The Fourth Industrial Revolution (4IR) is changing the world as we know it, and South Africa is pinning its growth ambitions on a 4IR-enabled economy. But 4IR adoption without putting cyber-safety first could undermine growth efforts and expand the risks to manufacturing, heavy industry and key infrastructure, warns GECI.
GECI, a specialist in industrial cybersecurity, says key infrastructure, manufacturing and heavy industry are potentially at greater cyber-risk than knowledge-based enterprises.
“Industries such as finance, telecoms, healthcare and retail are typically mature in terms of the digitisation journey, and usually have advanced and comprehensive cybersecurity measures in place,” says Mike Bergen, director of GECI International: Middle East and Africa. “In contrast, industrial and key infrastructure facilities are often running older operations technologies (OT) in siloes and not connected to the organisations’ IT systems.
“For years, they have been at limited risk of cyber-attack.
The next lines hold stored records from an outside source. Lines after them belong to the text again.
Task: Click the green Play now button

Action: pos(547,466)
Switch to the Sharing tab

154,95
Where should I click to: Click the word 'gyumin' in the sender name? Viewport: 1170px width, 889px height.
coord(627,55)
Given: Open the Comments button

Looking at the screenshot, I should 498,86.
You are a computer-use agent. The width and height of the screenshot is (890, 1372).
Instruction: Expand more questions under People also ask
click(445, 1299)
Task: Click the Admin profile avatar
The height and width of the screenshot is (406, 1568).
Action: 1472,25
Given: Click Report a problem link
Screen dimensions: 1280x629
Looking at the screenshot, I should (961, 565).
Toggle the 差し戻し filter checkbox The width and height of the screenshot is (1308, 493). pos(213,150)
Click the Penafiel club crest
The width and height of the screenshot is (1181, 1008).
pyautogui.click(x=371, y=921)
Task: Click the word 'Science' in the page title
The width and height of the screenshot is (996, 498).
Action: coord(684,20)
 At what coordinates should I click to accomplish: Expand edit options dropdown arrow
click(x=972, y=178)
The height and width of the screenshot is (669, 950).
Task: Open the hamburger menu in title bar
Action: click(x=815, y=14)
However, as they digitise and start moving into a 4IR environment, these OTs will become connected to the Internet and integrated into the enterprise IT environment, quickly expanding their risk exposure.”
This risk is compounded by the fact that industrial sites tend to neglect basic information security measures in their existing environments. International OT cybersecurity solutions developer CyberX’s 2019 Global ICS & IIoT Risk Report found vulnerabilities and flaws in basic cybersecurity at industrial sites around the world:
* 53% of industrial sites used outdated Windows systems.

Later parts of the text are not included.